Désirant préserver le secret de leur existence, les dieux se résolurent eux-mêmes à l’expropriation de l’Olympe, leur habitat originel, et votèrent en commission la "Loi de la création". Afin de donner une explication aux phénomènes divins, ils induisirent la notion scientifique chez les hommes et durent accorder aux inventions nées de la science humaine des propriétés divines. Comme le rappelle Apollon devant le Conseil des douze: "Nous pensions ainsi avoir trouvé un moyen de protection infaillible.

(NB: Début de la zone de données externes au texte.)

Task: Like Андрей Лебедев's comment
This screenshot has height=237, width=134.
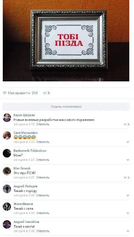Action: click(x=128, y=196)
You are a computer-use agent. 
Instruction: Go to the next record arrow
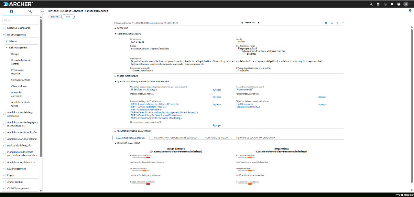(259, 23)
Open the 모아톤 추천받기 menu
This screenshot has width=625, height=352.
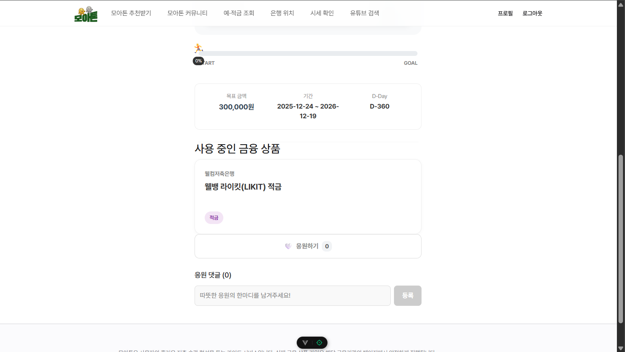pyautogui.click(x=131, y=13)
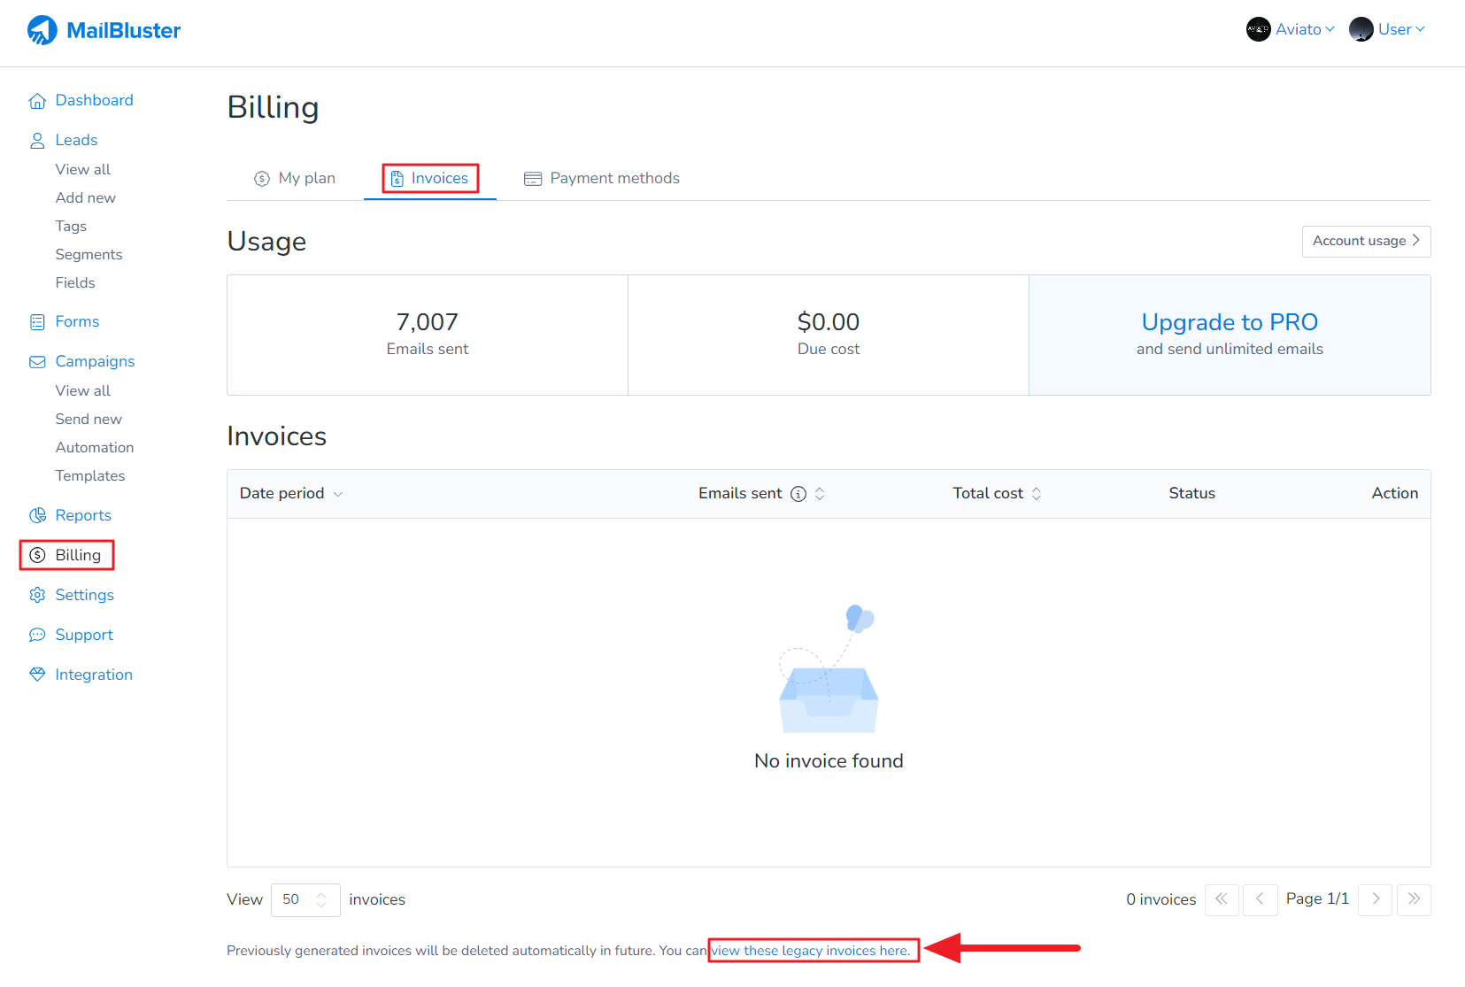
Task: Open Dashboard via the home icon
Action: tap(37, 101)
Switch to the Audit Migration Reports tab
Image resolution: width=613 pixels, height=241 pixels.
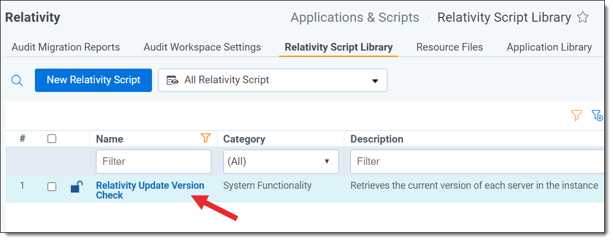(x=65, y=47)
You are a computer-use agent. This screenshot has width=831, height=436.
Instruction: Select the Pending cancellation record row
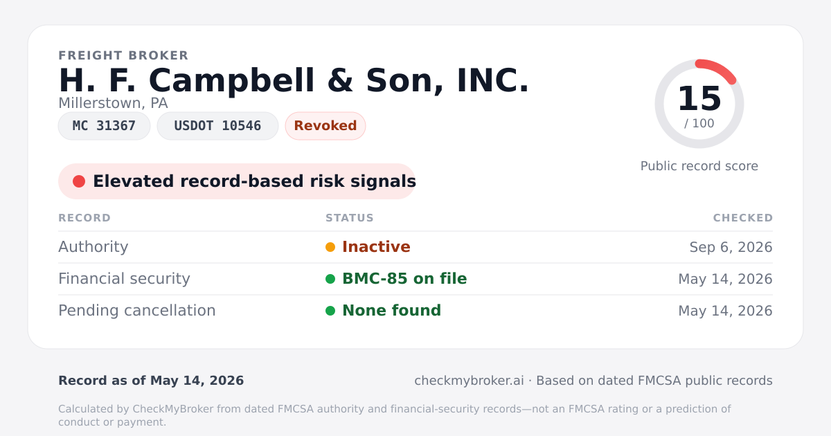[416, 311]
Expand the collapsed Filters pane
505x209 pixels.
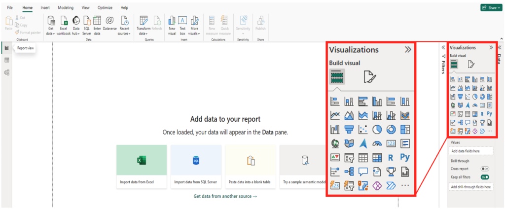click(443, 48)
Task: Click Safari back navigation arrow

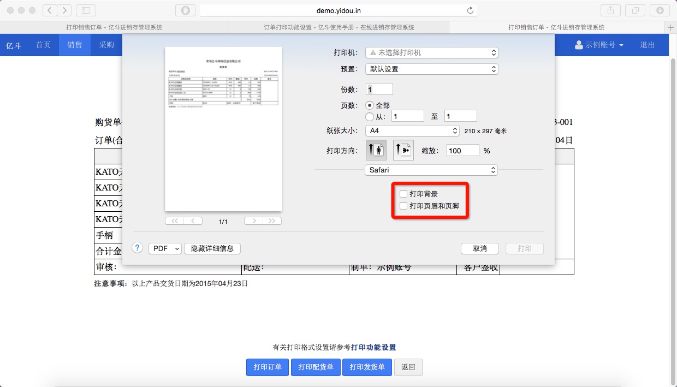Action: pos(50,10)
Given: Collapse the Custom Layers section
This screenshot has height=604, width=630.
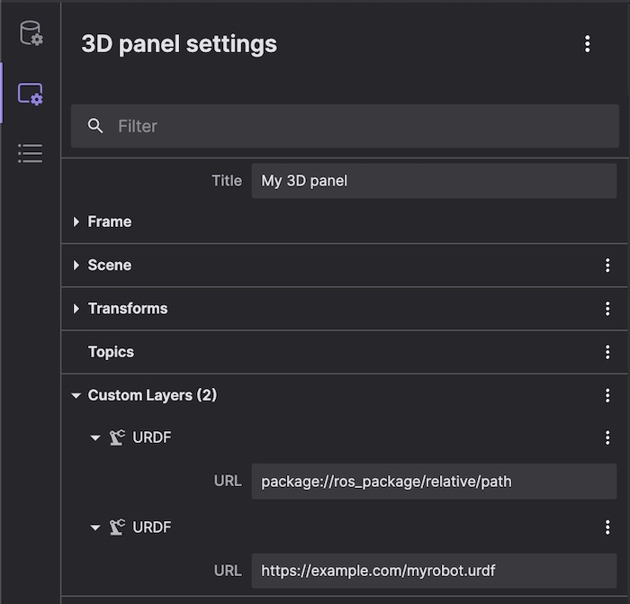Looking at the screenshot, I should [77, 395].
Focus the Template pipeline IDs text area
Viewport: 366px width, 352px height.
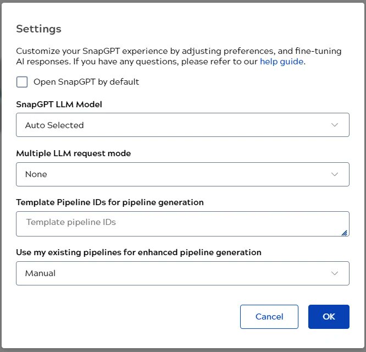(183, 224)
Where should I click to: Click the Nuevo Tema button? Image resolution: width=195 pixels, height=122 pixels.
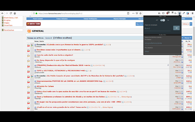pos(34,24)
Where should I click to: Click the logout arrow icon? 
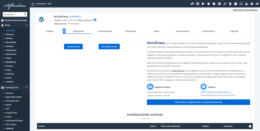(x=257, y=4)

Car, en soulevant une question pour lui rattacher une réponse, la science se borne à un niveau de connaissances dont elle dicte elle-même les limites."

Bande dessinée scénarisée par Martin Villeneuve, La Voix du tonnerre se veut une réflexion fantaisiste sur les rapports entre la science et le divin. Les dieux, apprend-on dans l’album, ont sous-estimé la curiosité humaine et l’intelligence d’une minorité de savants conscients du caractère illusoire de la science. En Irlande, depuis le milieu du 18e siècle, la famille Flurk s’acharne à vouloir prouver l’existence des Olympiens grâce à une machine patiemment élaborée à laquelle chaque génération apporte une contribution, une machine qui vise rien de moins qu’à enregistrer le tonnerre et à le traduire pour avoir accès aux ordres émis par Zeus. Dans les années 20, Kenneth Flurk, dernier représentant de cette lignée de scientifiques, est sur le point d’achever l’œuvre familiale et de décrypter le langage divin. Pour éviter la catastrophe, les Olympiens n’ont d’autre choix que de sortir de la réserve dans laquelle ils vivent depuis des siècles et de se manifester auprès de l’inventeur…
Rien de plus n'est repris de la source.